▶ _Short task_
Copy out the listing below, substituting "Display" for every occurrence of "Viewport" and leaving everything else as it is.

▶ _Dataset records_
────────────────
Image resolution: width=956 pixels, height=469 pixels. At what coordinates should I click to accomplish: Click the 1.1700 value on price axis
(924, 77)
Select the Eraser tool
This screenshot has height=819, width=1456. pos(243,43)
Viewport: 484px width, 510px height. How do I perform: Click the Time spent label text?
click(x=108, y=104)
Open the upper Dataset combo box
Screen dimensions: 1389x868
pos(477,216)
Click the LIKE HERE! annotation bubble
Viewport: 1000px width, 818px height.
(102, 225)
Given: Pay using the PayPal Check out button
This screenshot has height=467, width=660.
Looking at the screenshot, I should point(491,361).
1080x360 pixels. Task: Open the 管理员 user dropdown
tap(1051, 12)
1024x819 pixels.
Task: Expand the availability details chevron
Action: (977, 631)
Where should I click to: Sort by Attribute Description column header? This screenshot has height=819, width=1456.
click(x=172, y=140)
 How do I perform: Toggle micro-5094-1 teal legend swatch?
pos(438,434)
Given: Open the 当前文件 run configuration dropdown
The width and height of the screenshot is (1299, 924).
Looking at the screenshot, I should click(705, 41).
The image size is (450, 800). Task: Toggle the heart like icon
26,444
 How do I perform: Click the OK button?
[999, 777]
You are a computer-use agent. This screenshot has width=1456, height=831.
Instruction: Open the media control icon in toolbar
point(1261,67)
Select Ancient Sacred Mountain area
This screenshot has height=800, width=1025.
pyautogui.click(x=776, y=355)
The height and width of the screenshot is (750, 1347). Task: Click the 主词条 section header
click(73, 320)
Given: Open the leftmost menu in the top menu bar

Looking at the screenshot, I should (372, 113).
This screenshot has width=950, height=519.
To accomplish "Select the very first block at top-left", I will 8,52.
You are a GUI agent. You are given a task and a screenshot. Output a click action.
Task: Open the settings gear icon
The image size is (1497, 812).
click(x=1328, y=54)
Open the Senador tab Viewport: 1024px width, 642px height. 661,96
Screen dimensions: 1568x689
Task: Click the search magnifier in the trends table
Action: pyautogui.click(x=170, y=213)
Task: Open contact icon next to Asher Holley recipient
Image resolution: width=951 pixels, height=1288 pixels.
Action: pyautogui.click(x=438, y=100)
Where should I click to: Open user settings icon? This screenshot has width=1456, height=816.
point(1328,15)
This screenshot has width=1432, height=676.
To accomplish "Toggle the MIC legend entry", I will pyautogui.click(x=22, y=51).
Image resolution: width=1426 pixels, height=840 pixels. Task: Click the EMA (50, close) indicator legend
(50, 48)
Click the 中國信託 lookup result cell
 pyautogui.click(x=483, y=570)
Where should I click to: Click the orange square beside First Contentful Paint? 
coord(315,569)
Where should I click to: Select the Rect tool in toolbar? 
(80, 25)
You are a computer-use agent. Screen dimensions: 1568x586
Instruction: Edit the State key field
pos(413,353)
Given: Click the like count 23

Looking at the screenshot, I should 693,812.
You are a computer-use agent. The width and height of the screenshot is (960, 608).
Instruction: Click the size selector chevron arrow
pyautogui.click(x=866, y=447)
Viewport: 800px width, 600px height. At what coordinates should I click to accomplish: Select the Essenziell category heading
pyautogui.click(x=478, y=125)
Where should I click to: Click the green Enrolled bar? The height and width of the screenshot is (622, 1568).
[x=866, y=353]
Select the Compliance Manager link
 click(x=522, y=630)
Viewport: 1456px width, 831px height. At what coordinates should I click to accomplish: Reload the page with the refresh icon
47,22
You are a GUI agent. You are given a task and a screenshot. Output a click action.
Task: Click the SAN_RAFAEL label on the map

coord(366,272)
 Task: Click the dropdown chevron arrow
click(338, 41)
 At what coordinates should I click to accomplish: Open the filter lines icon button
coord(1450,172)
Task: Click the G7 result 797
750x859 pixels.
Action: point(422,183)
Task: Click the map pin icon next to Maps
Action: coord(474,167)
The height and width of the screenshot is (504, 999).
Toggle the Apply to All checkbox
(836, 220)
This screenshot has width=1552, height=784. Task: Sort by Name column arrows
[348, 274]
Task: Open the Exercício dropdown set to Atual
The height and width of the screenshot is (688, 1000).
────────────────
▶ _Answer to this exercise_
Image resolution: width=956 pixels, height=469 pixels. At what coordinates should I click to accomplish: Click the 1.1700 value on price axis
(924, 77)
Select the Eraser tool
This screenshot has height=819, width=1456. pos(243,43)
Display: 484px width, 510px height. How do I perform: Click the Time spent label text?
click(x=108, y=104)
Open the upper Dataset combo box
Screen dimensions: 1389x868
pos(477,216)
Click the LIKE HERE! annotation bubble
Display: 1000px width, 818px height.
(102, 225)
Given: Pay using the PayPal Check out button
This screenshot has height=467, width=660.
Looking at the screenshot, I should point(491,361).
1080x360 pixels. Task: Open the 管理员 user dropdown
tap(1051, 12)
1024x819 pixels.
Task: Expand the availability details chevron
Action: (977, 631)
Where should I click to: Sort by Attribute Description column header? This screenshot has height=819, width=1456.
click(x=172, y=140)
 How do I perform: Toggle micro-5094-1 teal legend swatch?
pos(438,434)
Given: Open the 当前文件 run configuration dropdown
The width and height of the screenshot is (1299, 924).
Looking at the screenshot, I should click(705, 41).
The image size is (450, 800). Task: Toggle the heart like icon
26,444
 How do I perform: Click the OK button?
[999, 777]
You are a computer-use agent. This screenshot has width=1456, height=831.
Instruction: Open the media control icon in toolbar
point(1261,67)
Select Ancient Sacred Mountain area
This screenshot has height=800, width=1025.
pyautogui.click(x=776, y=355)
The height and width of the screenshot is (750, 1347). Task: Click the 主词条 section header
click(73, 320)
Given: Open the leftmost menu in the top menu bar

Looking at the screenshot, I should (372, 113).
This screenshot has width=950, height=519.
To accomplish "Select the very first block at top-left", I will 8,52.
You are a GUI agent. You are given a task and a screenshot. Output a click action.
Task: Open the settings gear icon
The image size is (1497, 812).
click(x=1328, y=54)
Open the Senador tab Display: 1024px width, 642px height. 661,96
Screen dimensions: 1568x689
Task: Click the search magnifier in the trends table
Action: pyautogui.click(x=170, y=213)
Task: Open contact icon next to Asher Holley recipient
Image resolution: width=951 pixels, height=1288 pixels.
Action: pyautogui.click(x=438, y=100)
Where should I click to: Open user settings icon? This screenshot has width=1456, height=816.
point(1328,15)
This screenshot has width=1432, height=676.
To accomplish "Toggle the MIC legend entry", I will pyautogui.click(x=22, y=51).
Image resolution: width=1426 pixels, height=840 pixels. Task: Click the EMA (50, close) indicator legend
(50, 48)
Click the 中國信託 lookup result cell
 pyautogui.click(x=483, y=570)
Where should I click to: Click the orange square beside First Contentful Paint? 
coord(315,569)
Where should I click to: Select the Rect tool in toolbar? 
(80, 25)
You are a computer-use agent. Screen dimensions: 1568x586
Instruction: Edit the State key field
pos(413,353)
Given: Click the like count 23

Looking at the screenshot, I should 693,812.
You are a computer-use agent. The width and height of the screenshot is (960, 608).
Instruction: Click the size selector chevron arrow
pyautogui.click(x=866, y=447)
Display: 800px width, 600px height. At what coordinates should I click to accomplish: Select the Essenziell category heading
pyautogui.click(x=478, y=125)
Where should I click to: Click the green Enrolled bar? The height and width of the screenshot is (622, 1568).
[x=866, y=353]
Select the Compliance Manager link
 click(x=522, y=630)
Display: 1456px width, 831px height. At what coordinates should I click to accomplish: Reload the page with the refresh icon
47,22
You are a GUI agent. You are given a task and a screenshot. Output a click action.
Task: Click the SAN_RAFAEL label on the map

coord(366,272)
 Task: Click the dropdown chevron arrow
click(338, 41)
 At what coordinates should I click to accomplish: Open the filter lines icon button
coord(1450,172)
Task: Click the G7 result 797
750x859 pixels.
Action: point(422,183)
Task: Click the map pin icon next to Maps
Action: coord(474,167)
The height and width of the screenshot is (504, 999).
Toggle the Apply to All checkbox
(836, 220)
This screenshot has width=1552, height=784. Task: Sort by Name column arrows
[348, 274]
Task: Open the Exercício dropdown set to Atual
The height and width of the screenshot is (688, 1000).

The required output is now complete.